WHAT TO PRODUCE - From the records, pick out and copy each line containing "search".
*** SUPPLIED DATA Section Begins ***
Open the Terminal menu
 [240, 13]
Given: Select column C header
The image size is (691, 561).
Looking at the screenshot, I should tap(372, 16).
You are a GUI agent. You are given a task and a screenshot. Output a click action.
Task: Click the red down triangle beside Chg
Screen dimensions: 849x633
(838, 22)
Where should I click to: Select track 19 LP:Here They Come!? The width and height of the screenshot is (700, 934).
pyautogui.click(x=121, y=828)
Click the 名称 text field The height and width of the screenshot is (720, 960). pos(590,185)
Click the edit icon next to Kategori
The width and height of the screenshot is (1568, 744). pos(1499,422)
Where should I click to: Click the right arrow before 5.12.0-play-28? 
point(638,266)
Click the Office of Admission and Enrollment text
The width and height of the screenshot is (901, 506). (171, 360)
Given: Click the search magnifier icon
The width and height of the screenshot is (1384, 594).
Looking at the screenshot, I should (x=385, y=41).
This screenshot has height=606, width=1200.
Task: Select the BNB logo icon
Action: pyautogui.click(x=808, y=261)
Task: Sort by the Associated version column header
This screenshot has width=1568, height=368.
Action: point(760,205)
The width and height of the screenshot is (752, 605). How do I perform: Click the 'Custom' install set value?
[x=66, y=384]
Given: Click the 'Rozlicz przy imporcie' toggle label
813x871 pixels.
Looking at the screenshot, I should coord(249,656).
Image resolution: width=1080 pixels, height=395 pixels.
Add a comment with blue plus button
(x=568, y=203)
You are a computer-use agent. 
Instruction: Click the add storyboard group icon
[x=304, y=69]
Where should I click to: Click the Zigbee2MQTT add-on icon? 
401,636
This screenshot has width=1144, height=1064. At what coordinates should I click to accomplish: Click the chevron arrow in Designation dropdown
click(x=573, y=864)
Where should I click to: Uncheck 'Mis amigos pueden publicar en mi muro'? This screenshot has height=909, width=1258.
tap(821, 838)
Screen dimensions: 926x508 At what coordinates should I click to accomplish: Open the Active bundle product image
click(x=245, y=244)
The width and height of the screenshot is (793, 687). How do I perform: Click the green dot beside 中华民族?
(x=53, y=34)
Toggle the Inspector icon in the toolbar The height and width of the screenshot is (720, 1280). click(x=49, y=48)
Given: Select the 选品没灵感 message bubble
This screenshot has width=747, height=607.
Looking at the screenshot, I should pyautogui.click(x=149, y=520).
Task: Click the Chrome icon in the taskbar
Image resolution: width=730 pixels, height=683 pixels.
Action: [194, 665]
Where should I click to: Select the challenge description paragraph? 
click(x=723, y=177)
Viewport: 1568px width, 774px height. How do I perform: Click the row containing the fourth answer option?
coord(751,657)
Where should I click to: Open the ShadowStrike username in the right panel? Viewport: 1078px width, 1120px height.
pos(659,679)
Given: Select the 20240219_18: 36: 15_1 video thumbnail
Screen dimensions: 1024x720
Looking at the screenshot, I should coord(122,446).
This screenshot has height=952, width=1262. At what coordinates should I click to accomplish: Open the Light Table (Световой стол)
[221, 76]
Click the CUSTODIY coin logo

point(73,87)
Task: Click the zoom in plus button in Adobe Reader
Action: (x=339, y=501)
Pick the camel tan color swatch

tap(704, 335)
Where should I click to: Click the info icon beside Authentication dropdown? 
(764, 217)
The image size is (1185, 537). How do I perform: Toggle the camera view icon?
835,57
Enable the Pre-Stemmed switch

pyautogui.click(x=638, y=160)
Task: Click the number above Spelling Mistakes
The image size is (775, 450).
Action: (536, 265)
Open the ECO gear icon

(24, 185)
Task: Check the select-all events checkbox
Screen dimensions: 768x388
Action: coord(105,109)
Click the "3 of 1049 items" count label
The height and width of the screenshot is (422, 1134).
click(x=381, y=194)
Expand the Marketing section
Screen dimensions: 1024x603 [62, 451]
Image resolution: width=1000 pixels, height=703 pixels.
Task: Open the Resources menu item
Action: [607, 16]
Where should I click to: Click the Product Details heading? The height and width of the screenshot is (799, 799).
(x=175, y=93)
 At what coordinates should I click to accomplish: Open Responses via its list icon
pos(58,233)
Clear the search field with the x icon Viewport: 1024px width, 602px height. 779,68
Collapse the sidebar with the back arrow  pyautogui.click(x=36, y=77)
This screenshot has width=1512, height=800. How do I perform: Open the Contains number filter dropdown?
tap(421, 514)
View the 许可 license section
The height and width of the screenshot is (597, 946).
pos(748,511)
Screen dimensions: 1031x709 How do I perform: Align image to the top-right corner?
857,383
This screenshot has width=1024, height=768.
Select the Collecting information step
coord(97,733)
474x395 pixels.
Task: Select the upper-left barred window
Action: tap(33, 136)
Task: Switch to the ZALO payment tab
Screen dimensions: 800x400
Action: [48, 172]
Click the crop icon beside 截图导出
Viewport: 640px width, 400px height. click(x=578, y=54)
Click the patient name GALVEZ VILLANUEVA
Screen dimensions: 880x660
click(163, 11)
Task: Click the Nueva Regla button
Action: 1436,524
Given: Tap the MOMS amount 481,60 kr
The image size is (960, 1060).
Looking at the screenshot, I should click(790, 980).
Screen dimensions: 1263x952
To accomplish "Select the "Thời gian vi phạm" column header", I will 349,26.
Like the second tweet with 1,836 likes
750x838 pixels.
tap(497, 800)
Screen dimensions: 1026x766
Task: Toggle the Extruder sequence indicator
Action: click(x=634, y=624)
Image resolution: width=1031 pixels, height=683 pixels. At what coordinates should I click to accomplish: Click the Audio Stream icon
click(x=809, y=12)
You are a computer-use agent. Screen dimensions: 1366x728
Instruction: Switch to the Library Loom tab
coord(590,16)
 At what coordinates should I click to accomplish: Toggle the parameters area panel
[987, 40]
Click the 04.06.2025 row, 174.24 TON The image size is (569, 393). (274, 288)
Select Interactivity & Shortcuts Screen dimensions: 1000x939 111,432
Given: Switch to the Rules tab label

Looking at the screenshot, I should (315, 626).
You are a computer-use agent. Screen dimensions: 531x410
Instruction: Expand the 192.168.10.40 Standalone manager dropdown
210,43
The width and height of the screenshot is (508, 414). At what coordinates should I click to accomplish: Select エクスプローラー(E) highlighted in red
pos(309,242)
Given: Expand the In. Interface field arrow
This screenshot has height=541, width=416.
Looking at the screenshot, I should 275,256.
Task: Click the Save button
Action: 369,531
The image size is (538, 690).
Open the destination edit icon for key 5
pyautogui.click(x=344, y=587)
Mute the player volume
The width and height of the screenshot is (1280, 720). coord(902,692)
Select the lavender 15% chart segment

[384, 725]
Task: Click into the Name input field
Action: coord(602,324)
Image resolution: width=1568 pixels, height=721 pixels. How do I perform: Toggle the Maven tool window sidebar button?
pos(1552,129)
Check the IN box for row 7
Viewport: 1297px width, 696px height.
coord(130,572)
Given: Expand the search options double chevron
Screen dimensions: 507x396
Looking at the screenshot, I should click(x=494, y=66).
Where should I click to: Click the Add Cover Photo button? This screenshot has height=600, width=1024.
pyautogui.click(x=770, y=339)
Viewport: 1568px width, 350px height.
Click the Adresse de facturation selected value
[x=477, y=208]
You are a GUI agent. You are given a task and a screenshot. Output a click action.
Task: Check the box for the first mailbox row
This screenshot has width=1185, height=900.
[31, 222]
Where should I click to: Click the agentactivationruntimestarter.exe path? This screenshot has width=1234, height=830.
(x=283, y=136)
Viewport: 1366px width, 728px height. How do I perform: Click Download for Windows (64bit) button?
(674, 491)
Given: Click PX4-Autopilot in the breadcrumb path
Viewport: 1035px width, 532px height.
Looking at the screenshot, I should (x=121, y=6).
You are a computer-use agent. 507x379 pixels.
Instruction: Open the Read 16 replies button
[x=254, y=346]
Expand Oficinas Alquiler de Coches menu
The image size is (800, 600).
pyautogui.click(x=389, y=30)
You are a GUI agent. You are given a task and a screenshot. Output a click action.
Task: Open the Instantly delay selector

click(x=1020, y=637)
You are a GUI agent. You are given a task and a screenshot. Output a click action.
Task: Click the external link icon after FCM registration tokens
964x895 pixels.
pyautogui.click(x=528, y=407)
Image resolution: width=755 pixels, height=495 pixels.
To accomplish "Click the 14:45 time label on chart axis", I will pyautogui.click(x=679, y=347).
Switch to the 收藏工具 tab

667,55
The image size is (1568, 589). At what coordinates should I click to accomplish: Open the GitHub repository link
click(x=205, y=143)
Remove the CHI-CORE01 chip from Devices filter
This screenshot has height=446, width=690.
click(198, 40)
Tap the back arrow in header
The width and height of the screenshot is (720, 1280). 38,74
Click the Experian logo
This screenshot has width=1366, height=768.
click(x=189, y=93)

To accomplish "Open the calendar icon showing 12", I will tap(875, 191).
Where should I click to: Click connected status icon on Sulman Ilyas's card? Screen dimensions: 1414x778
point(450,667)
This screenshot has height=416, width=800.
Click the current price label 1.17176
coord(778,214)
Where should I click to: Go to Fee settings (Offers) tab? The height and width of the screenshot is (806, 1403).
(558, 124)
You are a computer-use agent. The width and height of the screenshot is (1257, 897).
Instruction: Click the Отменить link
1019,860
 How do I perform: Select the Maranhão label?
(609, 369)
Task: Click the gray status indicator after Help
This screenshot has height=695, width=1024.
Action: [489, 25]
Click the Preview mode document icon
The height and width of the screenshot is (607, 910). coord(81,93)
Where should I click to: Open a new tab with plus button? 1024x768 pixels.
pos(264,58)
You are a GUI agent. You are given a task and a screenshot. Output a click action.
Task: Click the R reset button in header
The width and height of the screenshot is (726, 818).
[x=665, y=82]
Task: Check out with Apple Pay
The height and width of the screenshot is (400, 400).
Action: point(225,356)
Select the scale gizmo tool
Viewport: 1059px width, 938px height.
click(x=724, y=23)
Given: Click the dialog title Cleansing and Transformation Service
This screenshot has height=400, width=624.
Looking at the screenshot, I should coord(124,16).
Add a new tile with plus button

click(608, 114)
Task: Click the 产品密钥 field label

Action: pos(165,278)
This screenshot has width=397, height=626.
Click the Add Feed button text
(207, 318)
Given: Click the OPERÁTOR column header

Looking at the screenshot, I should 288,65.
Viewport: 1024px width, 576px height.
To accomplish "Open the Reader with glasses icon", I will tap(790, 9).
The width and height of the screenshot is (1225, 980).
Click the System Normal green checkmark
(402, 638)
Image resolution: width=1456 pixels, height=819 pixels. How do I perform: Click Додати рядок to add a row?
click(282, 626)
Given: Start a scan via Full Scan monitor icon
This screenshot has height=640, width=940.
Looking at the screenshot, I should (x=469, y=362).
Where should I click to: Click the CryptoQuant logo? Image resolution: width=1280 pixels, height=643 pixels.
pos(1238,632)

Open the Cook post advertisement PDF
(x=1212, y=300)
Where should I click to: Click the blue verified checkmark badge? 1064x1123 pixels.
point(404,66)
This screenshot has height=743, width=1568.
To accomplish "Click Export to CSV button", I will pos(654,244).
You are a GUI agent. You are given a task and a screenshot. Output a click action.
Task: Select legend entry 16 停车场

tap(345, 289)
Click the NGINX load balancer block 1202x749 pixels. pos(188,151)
*** SUPPLIED DATA Section Ends ***
REPLY -
Given: Click the search magnifier icon
Clear the search field with the x icon Viewport: 1024px width, 602px height. 779,68
Given: Expand the search options double chevron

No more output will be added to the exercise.